- [Текст запроса] Каким словом, согласно отрывку, Выбражала неизменно обращался к ученикам?

- [Отрывок]
Настигнут радостью. Исследуя горе - Клайв Стейплз Льюис
Шрифт:
Интервал:
Закладка:
И во всю жизнь (тут есть чему дивиться)
Он бранью уст своих не осквернял[67].
Ему было нелегко вести наш смешанный класс – часть составляли новички вроде меня, получившие стипендию и сразу попавшие в старший класс, а другую часть составляли ветераны, к концу школы добравшиеся и до этого курса. Только вежливость Выбражалы объединяла нас. Он неизменно обращался к нам «джентльмены» – и не подозревал, что мы можем вести себя не по-джентльменски. На его уроке «элита» не смела вспоминать о своих привилегиях. В жаркий день, когда он разрешал нам снять пиджаки, он сам просил у нас разрешения снять мантию. Однажды, когда он был недоволен моей работой, он послал меня к директору, чтобы тот сделал мне выговор. Директор не понял, в чем дело, и решил, что Выбражала недоволен моим поведением. Когда Выбражала узнал об этом, он отвел меня в сторону и сказал: «Произошло недоразумение, я ничего подобного не говорил. Если вы к следующей неделе не выучите задание по греческой грамматике, вас накажут, но, разумеется, это не имеет ни малейшего отношения ни к вашим, ни к моим манерам». Сама мысль, что обращение двух джентльменов друг с другом может измениться благодаря порке, была ему просто смешна; скорей уж тут подошла бы дуэль. Его обращение с нами было удивительно точным: ни заигрывания, ни враждебности, ни жалких потуг на юмор – только взаимное уважение и соблюдение приличий. «Нельзя жить без Муз», – повторял он, зная, как и Спенсер, что имя одной из них – Любезность.

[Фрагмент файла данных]
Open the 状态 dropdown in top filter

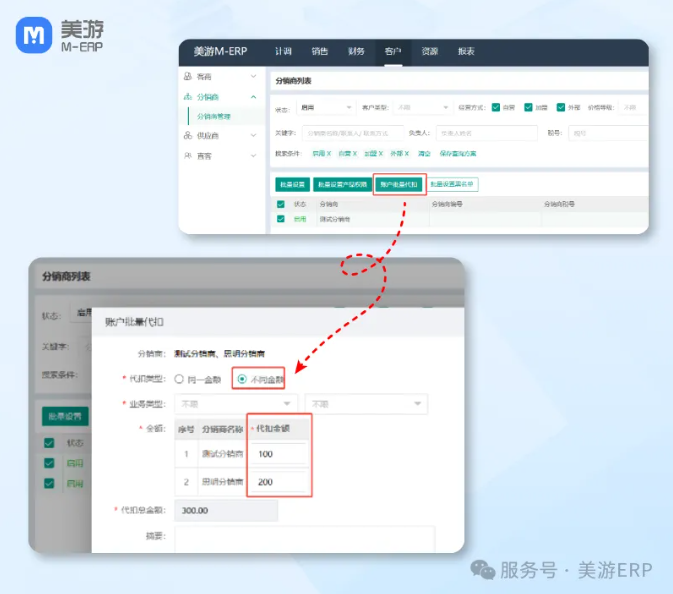click(x=327, y=107)
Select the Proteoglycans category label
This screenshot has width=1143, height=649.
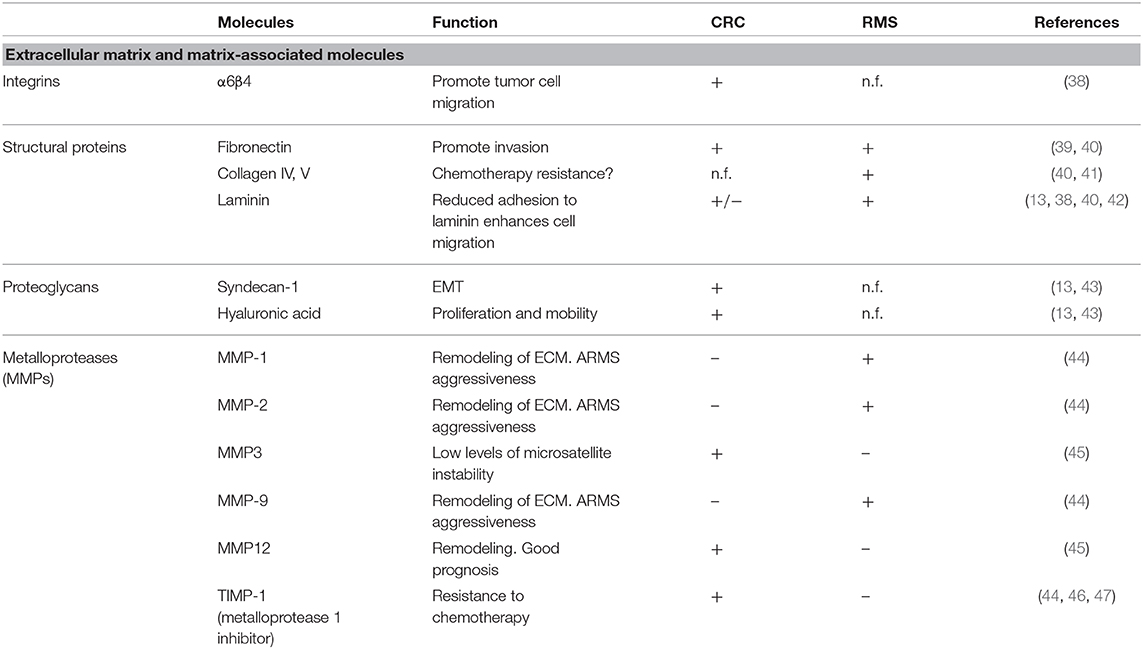tap(53, 288)
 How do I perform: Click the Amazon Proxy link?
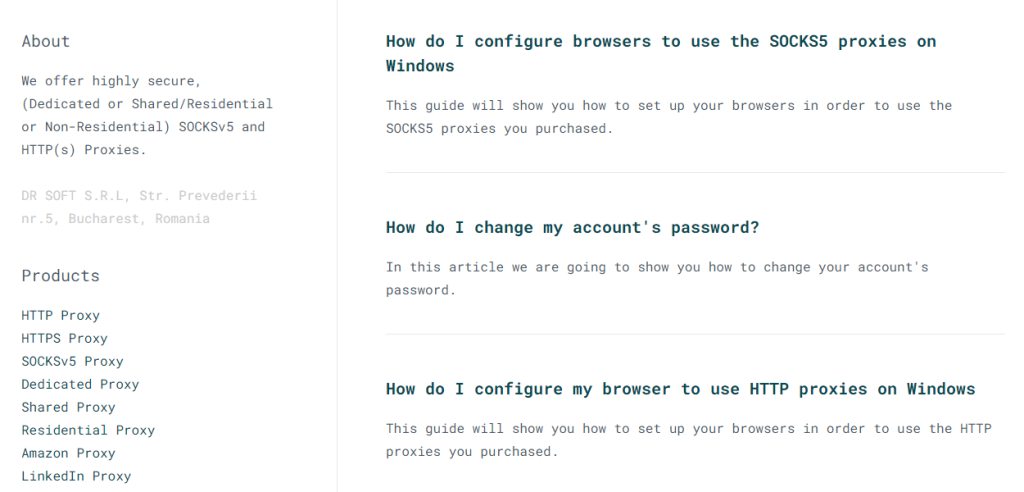point(69,453)
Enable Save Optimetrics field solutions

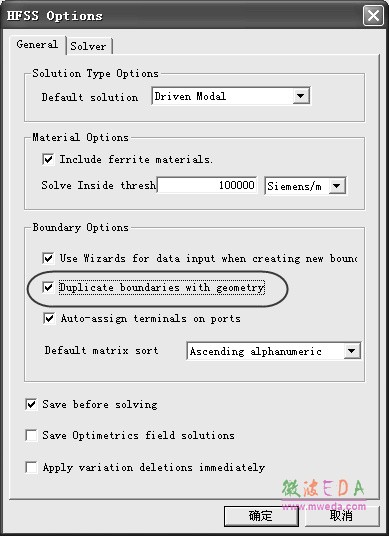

- [Результат] «Джентльмены».